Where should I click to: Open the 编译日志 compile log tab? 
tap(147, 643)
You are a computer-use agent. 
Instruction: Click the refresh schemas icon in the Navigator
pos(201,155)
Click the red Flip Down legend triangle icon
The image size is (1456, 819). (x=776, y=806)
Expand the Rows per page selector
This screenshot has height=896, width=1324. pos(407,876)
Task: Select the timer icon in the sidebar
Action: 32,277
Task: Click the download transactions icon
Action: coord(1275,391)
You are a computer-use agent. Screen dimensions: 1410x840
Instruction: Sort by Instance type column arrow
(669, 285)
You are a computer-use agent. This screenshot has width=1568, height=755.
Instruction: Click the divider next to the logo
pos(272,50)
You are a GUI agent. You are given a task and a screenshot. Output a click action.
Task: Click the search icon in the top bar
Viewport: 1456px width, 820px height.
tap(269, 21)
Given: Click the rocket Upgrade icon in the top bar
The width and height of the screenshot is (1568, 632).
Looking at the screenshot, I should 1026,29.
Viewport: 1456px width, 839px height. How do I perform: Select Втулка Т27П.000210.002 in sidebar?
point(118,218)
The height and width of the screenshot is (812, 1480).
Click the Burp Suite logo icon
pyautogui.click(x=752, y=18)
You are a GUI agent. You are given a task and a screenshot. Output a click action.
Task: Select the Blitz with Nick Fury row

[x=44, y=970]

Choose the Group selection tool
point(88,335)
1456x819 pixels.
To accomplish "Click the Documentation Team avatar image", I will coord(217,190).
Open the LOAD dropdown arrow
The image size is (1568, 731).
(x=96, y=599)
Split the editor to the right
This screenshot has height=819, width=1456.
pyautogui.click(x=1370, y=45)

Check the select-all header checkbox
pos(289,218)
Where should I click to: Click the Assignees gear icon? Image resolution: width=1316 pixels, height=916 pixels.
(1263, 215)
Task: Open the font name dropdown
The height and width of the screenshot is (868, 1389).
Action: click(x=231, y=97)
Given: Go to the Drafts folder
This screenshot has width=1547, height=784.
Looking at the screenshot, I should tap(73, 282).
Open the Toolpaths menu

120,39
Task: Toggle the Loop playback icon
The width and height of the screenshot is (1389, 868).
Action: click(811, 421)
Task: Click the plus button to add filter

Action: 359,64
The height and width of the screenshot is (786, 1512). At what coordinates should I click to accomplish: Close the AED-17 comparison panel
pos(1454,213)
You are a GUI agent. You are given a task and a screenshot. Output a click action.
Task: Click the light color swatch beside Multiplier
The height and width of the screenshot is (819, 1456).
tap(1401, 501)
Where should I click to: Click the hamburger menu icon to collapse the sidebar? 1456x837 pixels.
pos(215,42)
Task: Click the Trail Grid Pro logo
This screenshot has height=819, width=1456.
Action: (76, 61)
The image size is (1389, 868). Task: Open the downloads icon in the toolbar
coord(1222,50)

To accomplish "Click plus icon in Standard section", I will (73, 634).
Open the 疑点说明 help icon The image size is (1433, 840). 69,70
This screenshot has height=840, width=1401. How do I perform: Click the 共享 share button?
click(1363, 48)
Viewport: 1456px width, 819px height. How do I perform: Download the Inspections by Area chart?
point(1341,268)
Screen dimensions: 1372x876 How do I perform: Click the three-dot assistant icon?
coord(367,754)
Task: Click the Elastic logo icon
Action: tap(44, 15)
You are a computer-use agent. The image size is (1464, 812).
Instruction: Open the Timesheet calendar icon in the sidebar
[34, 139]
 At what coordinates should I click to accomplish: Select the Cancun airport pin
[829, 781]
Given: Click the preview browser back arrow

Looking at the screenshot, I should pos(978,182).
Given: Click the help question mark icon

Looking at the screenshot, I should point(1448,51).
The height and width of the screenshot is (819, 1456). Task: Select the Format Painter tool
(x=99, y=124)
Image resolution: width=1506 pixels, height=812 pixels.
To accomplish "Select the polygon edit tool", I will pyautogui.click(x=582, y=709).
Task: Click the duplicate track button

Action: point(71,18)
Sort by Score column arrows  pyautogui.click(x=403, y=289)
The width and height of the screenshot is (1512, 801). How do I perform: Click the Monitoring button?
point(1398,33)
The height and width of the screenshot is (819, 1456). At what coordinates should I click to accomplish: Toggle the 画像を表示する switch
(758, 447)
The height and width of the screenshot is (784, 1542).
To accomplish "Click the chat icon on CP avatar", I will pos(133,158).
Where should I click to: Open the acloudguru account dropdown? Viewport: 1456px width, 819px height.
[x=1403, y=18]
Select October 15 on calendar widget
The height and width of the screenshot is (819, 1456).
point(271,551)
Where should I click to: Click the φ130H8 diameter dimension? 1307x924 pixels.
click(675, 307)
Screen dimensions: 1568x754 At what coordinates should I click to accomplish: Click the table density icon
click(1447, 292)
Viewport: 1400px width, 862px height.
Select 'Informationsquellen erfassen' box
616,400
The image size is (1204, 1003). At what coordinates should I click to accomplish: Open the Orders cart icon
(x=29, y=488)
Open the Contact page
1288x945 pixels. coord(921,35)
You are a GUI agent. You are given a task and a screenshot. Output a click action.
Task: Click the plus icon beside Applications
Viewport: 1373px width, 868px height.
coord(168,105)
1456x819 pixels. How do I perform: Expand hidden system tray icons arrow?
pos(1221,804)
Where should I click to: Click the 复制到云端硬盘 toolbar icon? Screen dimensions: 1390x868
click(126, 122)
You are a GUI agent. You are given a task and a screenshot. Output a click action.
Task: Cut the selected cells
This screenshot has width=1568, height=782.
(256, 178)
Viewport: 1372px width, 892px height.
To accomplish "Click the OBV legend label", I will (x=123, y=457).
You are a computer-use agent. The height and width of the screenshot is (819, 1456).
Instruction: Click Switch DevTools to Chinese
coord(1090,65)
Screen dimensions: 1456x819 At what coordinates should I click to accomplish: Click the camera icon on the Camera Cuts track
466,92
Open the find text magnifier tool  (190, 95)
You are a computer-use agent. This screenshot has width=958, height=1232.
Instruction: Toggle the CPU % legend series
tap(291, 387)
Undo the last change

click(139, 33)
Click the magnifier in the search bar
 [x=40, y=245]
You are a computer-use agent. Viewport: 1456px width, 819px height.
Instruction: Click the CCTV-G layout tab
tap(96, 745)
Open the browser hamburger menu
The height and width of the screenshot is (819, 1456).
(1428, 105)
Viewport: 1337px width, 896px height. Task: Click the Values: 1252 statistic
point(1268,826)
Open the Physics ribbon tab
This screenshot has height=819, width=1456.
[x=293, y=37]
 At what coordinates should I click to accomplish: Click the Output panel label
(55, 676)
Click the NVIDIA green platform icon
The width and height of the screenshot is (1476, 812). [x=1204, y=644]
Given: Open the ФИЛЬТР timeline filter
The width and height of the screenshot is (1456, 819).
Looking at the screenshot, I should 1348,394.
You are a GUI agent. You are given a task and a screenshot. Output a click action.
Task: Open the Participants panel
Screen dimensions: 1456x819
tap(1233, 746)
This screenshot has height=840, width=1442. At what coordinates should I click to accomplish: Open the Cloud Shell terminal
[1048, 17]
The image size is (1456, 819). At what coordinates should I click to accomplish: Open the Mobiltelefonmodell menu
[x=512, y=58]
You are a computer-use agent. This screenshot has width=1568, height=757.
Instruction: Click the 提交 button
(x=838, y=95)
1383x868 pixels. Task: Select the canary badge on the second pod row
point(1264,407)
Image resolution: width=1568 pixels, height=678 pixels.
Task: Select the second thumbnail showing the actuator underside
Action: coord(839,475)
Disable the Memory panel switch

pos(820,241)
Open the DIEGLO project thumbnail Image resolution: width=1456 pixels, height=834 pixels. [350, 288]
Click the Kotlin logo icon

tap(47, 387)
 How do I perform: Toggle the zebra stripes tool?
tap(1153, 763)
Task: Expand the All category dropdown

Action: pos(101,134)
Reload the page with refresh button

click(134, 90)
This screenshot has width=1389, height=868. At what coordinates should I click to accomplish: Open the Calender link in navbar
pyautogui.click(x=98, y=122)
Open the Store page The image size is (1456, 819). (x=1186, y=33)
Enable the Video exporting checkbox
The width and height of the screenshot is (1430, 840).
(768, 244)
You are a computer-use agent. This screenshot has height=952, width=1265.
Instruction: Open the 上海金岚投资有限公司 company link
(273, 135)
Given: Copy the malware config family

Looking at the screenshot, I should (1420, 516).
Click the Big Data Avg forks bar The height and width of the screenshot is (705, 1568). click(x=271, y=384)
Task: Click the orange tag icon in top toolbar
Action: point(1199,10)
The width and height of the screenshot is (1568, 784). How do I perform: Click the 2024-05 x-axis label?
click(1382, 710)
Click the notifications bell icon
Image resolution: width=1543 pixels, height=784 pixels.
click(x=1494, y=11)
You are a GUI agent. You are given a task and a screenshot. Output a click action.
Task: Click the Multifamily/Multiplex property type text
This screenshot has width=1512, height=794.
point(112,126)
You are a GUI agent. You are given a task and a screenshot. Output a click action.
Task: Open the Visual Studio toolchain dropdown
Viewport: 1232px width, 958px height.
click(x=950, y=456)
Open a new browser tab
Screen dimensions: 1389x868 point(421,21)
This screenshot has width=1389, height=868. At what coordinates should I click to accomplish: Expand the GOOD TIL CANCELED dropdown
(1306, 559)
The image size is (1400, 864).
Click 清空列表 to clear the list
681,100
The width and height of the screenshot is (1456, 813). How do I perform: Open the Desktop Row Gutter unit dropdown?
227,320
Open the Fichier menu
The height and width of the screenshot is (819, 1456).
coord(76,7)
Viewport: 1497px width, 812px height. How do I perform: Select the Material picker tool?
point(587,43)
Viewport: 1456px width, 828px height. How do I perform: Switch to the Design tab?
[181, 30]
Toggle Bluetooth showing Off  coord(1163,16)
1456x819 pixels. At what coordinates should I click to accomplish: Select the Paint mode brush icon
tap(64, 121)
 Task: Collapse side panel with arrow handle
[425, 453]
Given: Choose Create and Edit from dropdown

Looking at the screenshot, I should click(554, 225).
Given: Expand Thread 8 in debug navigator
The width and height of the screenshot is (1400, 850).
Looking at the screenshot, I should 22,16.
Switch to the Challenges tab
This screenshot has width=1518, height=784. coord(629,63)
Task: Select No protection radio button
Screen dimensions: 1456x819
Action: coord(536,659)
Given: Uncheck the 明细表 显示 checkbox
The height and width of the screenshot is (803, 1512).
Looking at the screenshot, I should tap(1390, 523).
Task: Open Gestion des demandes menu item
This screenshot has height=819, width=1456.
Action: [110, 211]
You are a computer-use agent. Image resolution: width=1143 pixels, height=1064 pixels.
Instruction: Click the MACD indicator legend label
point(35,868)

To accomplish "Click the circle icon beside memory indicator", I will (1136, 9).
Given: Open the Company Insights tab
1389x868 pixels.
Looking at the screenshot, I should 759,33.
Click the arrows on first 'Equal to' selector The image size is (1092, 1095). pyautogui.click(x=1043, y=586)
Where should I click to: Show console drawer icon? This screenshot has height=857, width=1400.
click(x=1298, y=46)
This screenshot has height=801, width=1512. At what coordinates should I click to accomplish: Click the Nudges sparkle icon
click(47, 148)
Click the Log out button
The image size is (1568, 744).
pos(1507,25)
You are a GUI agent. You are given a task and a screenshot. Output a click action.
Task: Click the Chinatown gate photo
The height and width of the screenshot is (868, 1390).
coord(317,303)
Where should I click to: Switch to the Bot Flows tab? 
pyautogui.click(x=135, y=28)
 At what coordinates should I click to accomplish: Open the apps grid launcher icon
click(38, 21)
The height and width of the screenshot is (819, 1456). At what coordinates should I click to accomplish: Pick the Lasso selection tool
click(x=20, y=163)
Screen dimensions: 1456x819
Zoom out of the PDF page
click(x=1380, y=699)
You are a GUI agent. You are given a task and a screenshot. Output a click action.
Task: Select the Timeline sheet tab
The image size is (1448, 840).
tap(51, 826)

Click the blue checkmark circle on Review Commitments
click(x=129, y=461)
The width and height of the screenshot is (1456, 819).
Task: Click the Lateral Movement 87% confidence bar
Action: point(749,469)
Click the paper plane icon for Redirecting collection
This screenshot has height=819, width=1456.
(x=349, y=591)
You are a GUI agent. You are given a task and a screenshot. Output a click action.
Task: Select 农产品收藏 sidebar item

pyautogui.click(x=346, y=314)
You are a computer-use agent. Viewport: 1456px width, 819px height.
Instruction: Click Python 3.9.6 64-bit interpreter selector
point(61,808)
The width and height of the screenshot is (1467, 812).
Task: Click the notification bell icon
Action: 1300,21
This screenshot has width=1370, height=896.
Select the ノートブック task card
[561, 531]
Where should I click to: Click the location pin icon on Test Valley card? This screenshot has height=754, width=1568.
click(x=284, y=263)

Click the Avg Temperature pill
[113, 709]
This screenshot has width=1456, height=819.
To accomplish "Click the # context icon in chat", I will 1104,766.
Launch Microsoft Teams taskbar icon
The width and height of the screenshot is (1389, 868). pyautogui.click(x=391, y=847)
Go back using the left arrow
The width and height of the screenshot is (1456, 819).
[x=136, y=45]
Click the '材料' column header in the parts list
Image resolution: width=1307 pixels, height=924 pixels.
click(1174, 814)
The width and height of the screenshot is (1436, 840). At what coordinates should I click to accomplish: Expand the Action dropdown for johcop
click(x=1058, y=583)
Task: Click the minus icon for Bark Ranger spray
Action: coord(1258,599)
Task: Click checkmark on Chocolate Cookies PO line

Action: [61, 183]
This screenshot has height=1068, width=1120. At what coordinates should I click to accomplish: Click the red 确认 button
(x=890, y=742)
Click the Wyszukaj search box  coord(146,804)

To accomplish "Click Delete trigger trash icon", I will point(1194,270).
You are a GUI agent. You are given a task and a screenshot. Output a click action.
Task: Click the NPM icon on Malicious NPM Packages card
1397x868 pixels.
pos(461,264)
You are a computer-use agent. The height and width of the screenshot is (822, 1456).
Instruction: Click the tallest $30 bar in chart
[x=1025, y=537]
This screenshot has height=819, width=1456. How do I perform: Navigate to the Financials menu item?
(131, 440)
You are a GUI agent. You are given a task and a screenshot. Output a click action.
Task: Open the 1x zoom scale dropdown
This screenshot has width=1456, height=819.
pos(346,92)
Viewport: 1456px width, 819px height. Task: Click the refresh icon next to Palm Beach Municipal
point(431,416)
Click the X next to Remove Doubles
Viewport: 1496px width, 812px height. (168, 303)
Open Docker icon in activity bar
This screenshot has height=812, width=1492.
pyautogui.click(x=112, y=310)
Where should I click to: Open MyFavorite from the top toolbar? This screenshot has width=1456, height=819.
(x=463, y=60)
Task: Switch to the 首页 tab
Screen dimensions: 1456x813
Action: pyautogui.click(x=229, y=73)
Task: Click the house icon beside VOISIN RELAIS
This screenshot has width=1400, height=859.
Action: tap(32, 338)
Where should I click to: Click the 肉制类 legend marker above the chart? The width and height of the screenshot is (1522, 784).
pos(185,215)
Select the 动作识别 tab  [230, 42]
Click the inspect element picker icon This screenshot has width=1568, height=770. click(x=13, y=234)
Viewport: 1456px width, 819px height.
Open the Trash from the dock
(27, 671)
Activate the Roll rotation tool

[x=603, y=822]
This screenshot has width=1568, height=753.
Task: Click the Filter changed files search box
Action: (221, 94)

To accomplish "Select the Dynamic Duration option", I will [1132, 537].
____________
§ EXERCISE INSTRUCTIONS
In the listing above, how many lines have the string "will" in them? Reply with only the figure.

§ RESPONSE TO THE TASK
9